The data here (although not necessarily the text) point to ways that rich has become the province of the self-entitled creative class, tracking many of the points that Richard Reeves makes in his indictment of the affluent middle class in 'Dream Hoarders.'
In the Drs. Stanley's telling, advanced degrees are now much more common in the affluent than 1996 but yet the rich are much much _less_ likely to claim that success requires "attending a top-rated college" or "having a great teacher/mentor."
Yeah, right.
This is the rank dishonesty that now pervades the creative class whose path in life has been heavily greased by both of these essential elements to top-level success.
It is the NPR-smart but utterly un-self-reflective hypocrisy that Trump brilliantly savages in his every utterance. A much needed ridiculing of the Burning Man boomers who haven't realized that Obama's admonishment, 'you didn't build that' is properly aimed at them and not the Monopoly Millionaire.
But social criticism aside, for those who aspire to be the richest secret millionaire on their street, the Eightfold path to wealth here is timeless.
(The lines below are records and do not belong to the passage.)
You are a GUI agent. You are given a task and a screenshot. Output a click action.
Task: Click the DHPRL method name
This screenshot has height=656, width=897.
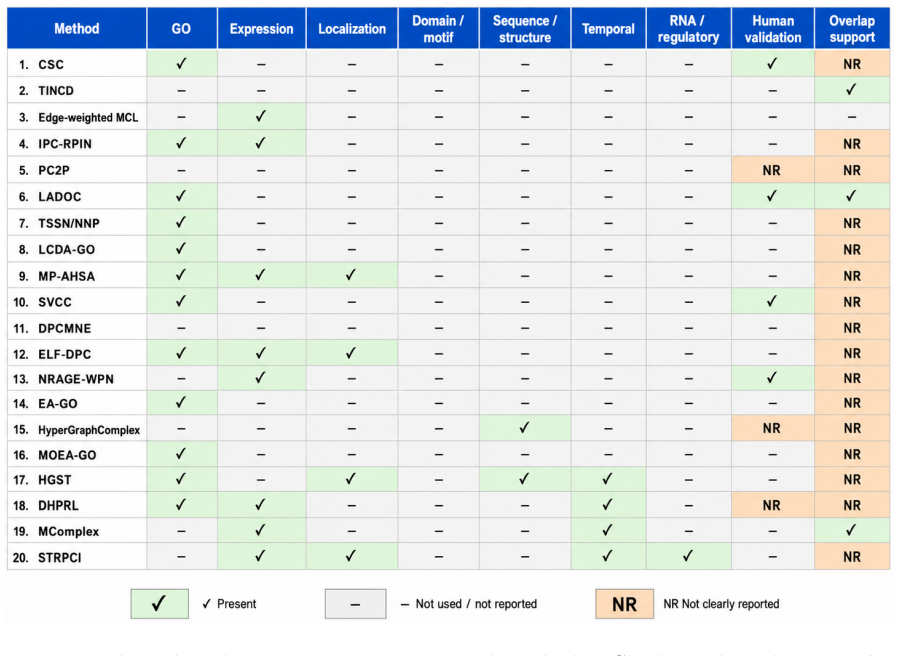[x=58, y=506]
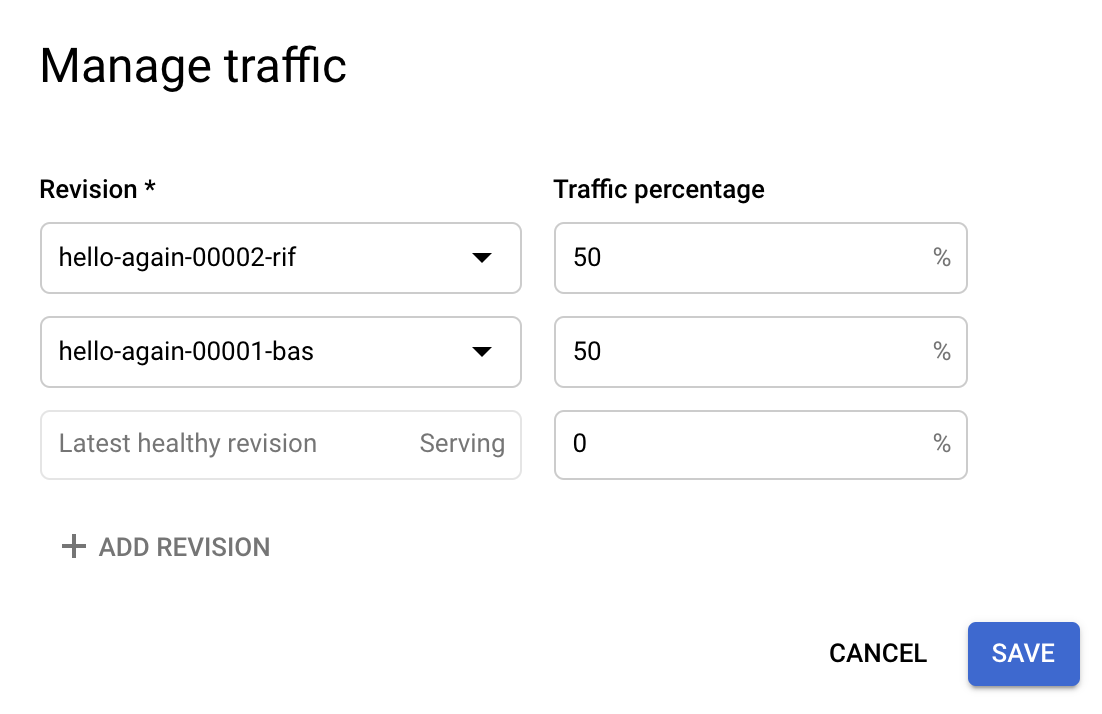Click the Manage traffic heading
1102x714 pixels.
point(193,67)
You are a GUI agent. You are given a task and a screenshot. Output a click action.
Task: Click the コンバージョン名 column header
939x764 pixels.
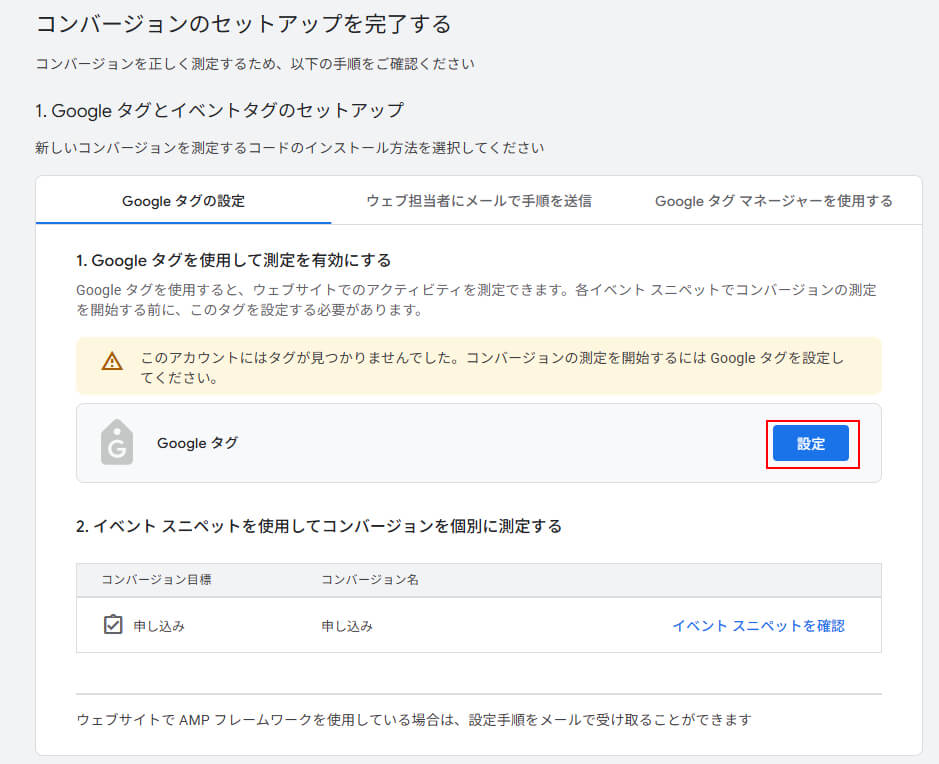[370, 580]
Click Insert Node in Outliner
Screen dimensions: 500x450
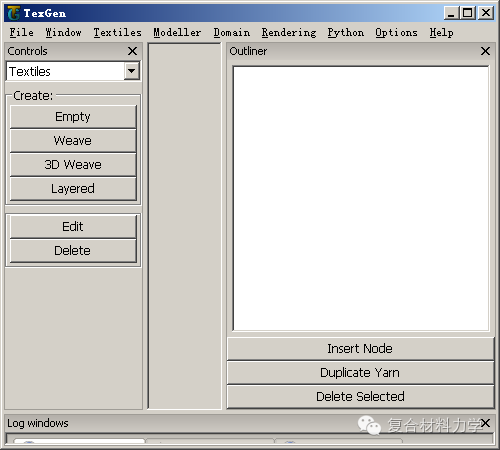tap(360, 349)
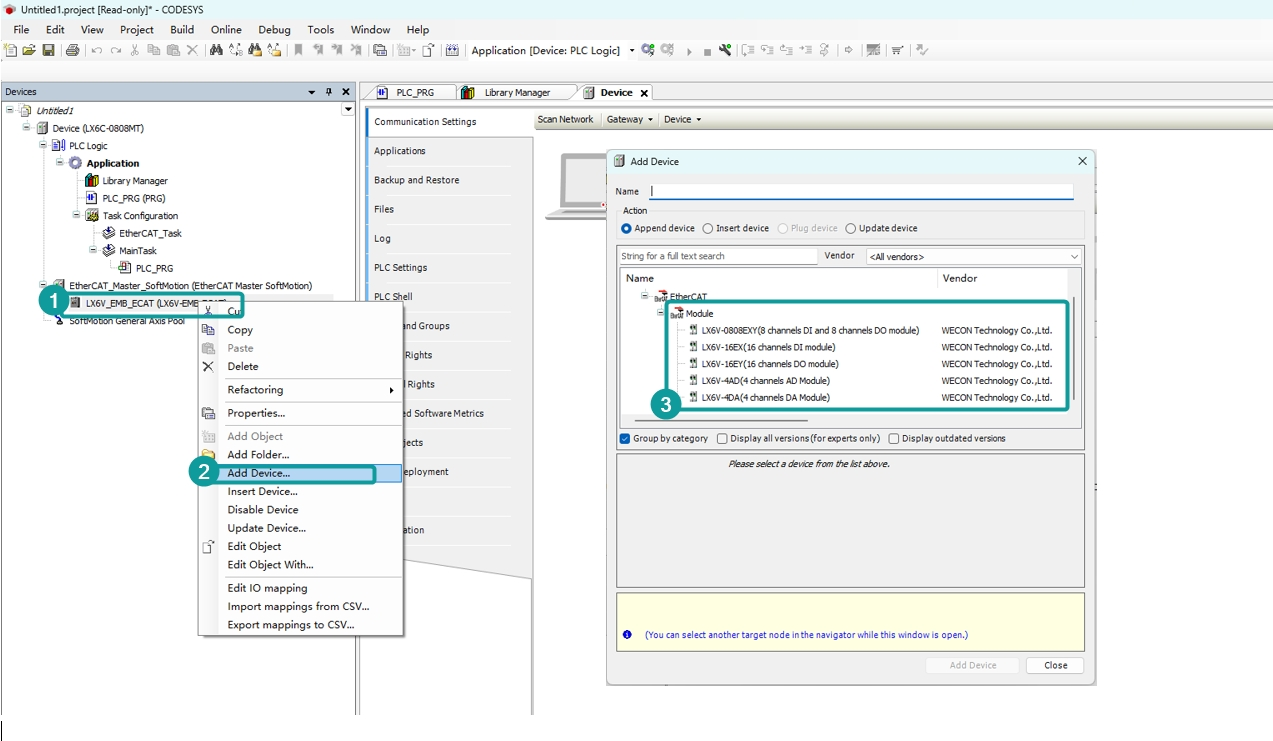
Task: Click the EtherCAT_Task icon in device tree
Action: [109, 233]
Right livelihood, right focus and right effort get the most play. Along with don't buy too much house or too much car.
The Authors have importantly modernized to talk about the (nefarious) influence of social media noting that "today we carry the influence of others around with us in our pockets." It is a perfect image of the diffuse and insipid externalization of our collective minds that is worthy of William James.
But let's hope that 20 years from now the thrifty rich are still everywhere hidden in this country and another edition of this Puritan Bible is in the works.